EXERCISE DETAILS ::
In the records below, pick out all lines containing the word "arrow".

[Stored records]
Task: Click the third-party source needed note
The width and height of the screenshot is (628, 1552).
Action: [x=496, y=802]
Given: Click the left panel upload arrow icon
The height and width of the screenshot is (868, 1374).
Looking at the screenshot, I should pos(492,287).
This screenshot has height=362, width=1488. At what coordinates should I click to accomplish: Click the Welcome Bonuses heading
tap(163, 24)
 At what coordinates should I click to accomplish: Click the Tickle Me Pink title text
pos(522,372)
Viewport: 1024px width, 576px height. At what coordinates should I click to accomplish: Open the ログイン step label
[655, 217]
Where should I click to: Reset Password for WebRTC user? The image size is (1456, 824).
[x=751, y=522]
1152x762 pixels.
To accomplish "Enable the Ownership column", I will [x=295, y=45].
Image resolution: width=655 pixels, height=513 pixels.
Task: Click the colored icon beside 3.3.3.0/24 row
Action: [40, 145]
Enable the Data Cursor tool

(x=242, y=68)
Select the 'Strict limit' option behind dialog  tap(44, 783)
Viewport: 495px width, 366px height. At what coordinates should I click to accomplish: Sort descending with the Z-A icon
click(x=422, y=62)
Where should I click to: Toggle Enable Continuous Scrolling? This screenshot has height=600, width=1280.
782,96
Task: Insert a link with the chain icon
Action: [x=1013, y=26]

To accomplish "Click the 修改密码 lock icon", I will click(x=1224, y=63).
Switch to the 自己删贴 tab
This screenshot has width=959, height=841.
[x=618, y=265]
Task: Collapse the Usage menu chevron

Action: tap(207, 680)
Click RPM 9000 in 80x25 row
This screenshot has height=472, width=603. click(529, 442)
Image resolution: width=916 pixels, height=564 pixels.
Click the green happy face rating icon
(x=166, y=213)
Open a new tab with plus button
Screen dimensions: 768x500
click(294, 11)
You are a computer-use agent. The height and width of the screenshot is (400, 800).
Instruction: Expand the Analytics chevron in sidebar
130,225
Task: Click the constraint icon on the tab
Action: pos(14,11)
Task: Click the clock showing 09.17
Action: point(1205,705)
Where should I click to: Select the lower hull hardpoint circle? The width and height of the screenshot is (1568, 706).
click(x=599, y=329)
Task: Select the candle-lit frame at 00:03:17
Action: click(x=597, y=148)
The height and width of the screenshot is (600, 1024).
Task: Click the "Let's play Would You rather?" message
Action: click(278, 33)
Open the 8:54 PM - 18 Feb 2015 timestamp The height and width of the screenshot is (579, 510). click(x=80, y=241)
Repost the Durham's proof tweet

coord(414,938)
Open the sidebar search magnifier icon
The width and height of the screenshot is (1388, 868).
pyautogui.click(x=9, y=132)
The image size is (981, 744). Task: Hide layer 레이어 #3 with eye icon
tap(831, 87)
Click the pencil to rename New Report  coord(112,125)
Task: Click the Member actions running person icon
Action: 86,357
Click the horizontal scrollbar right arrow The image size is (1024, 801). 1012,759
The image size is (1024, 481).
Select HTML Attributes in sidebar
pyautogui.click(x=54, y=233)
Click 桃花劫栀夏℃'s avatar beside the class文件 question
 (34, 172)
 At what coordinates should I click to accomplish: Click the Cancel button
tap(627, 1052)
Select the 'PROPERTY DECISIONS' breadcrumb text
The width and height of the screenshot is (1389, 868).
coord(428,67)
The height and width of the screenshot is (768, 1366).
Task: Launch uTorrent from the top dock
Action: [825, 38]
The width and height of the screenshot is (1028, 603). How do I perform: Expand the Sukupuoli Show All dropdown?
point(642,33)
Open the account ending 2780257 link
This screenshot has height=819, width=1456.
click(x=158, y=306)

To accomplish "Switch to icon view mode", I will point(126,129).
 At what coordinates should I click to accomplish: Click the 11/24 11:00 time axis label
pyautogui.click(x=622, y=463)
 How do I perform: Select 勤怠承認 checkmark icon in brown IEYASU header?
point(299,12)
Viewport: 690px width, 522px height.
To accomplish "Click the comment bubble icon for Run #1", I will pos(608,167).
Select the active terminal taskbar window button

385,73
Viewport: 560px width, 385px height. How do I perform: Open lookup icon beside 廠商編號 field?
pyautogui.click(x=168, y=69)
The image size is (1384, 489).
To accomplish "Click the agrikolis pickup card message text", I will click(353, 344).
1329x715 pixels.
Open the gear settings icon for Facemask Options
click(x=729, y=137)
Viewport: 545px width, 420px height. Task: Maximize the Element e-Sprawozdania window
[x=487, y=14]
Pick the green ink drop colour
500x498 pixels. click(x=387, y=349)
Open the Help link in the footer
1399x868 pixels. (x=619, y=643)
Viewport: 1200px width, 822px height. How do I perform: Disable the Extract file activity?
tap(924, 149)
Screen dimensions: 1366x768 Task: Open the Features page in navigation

SOLUTION TO THIS EXERCISE ::
Given: Click the left panel upload arrow icon
Click the horizontal scrollbar right arrow The image size is (1024, 801). 1012,759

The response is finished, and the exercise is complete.